Früher konntest du einfach zum Court kommen, da war immer irgendjemand, mit dem man spielen konnte. Ich kann mich auch noch gut an feierliche Preisverleihungen und Silvesterbälle im Smoking erinnern. Heute läuft das eher ab wie in einem Fitness-Club. Man bezahlt, bucht seine Zeiten, spielt und geht wieder. Das Vereinsleben hat stark abgenommen, der Wolfsburger Club ist in Insolvenz gegangen, auf den Eisenbahnerplätzen wächst das Moos. Aber Grün-Gold im Blücherpark wächst dank guter Jugendarbeit.
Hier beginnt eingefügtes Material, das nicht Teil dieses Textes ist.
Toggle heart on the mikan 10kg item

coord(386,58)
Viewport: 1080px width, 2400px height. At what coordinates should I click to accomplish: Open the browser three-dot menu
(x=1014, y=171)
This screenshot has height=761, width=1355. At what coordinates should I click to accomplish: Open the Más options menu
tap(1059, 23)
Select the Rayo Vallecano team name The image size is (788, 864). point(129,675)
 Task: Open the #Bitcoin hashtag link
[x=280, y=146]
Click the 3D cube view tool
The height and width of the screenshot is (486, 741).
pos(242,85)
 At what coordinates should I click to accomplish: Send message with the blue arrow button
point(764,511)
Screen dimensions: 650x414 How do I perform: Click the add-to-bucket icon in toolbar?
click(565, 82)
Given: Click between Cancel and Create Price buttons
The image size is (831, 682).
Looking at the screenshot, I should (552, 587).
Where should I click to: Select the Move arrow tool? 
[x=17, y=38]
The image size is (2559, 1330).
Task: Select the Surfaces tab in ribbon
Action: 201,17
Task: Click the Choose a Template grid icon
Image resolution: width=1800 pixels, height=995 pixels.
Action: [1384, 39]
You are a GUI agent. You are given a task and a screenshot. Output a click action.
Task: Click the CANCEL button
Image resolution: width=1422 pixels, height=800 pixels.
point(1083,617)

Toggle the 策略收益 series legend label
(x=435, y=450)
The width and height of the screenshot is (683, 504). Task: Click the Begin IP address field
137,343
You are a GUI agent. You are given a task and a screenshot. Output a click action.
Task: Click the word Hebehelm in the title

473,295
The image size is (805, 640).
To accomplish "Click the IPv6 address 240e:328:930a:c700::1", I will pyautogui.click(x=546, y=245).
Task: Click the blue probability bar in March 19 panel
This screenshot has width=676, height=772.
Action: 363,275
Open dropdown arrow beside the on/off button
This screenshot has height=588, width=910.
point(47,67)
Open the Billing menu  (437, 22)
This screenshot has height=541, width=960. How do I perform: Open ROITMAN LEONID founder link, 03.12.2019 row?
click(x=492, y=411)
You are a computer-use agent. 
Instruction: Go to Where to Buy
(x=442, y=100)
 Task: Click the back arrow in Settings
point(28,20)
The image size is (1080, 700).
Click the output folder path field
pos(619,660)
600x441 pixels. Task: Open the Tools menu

Was für ein Typ Spieler sind Sie?

Sicher kein Serve-and-Volley-Typ. Ich bin ein guter Rückhand-Spieler, habe einen guten Rückhand-Slice. Bin vielleicht nicht der Schnellste, aber ausdauernd und geduldig. Damit kann man andere in den Wahnsinn treiben. Verlieren kann ich schnell, gewinnen nur sehr knapp. Die meisten meiner Spiele dauern gefühlt ewig, ich meinen Statistiken dominieren Dreisatzspiele beziehungsweise heute die sogenannten ,Champion Tie Breaks’.

Eher Einzel- oder eher Mannschaftsspieler?

Die meisten Siege habe ich tatsächlich im Doppel. Und es ist ein großer Ansporn, für die eigene Mannschaft anzutreten. Sich zur Disziplin zu zwingen, für die Mannschaft geradezustehen. Aber ich mag auch die kleinen Tricks im Eins-zu-Eins, die psychologische Herausforderung des direkten Gegenübers, die Wettkampfsituation.

Klingt nicht nur nach Freizeitbeschäftigung.

Wenn ich Sport mache, will ich gewinnen. Ich gehe nicht auf den Platz, nur um mich auszupowern. Ich spiele gerne gegen Jüngere oder gegen Spieler in besseren Leistungsklassen, und es freut mich, wenn ich die in Bedrängnis bringen kann oder gewinne. Es gibt zwei Siegertypen: Den, der sich gar nichts anderes vorstellen kann als zu gewinnen. Und den, der einfach nicht verlieren will. Ich gehöre sicher zu den zweiten.

Hatten Sie Verletzungen?

Mir ist mal im Stand auf dem Platz die Achillessehne gerissen, damit hatte ich Monate zu tun. Aber sonst, nein. Kleinere Blessuren mal, aber nichts Ernstes.

Wie lange können und wollen Sie noch auf dem jetzigen Niveau spielen?

Das ist ja das Schöne am Tennis. Man kann es bis ins hohe Alter spielen. Viele Mitspieler meiner Mannschaft sind Umsteiger aus dem Fuß- und Handball. Von daher – hoffentlich noch eine ganze Weile.